■ Problem details ■
Go through the listing below and say how many lines include "resolution". Give the number by itself.

═══ Data extracts

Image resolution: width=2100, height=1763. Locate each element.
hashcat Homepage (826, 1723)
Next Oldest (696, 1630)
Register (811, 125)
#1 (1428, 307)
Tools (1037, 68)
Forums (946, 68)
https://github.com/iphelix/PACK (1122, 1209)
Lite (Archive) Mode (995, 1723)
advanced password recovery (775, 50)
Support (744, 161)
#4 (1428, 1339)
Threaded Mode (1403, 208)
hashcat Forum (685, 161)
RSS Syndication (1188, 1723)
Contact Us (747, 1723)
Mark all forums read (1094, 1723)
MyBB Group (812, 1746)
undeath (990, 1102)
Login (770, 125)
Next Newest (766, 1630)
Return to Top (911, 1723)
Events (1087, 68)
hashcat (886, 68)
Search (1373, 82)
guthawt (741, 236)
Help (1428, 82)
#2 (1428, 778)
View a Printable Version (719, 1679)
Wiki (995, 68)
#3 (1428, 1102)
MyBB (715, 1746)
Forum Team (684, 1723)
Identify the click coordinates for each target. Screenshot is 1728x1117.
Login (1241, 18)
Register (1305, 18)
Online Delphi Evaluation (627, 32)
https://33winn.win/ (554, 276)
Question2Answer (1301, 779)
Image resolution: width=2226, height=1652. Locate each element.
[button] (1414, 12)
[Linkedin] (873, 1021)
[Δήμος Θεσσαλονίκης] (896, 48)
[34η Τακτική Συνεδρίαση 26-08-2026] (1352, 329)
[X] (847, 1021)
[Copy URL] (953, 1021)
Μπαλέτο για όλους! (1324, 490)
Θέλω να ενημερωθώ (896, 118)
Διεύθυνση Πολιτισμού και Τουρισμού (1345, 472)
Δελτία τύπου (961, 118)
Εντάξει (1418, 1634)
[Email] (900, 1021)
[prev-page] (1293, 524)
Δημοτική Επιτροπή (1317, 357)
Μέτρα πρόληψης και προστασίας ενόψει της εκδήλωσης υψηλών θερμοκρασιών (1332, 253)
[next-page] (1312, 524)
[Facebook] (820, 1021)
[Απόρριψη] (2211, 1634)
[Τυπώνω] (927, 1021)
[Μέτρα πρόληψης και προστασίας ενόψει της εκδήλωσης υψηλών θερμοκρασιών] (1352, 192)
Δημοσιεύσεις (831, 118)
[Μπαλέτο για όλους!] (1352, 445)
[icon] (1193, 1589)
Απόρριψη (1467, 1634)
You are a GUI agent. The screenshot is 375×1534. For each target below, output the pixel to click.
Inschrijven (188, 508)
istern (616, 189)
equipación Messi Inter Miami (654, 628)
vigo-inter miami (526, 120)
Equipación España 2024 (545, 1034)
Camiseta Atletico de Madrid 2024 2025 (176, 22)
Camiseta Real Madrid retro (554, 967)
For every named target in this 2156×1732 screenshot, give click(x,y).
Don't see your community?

══════

■ Reply to the task ■
2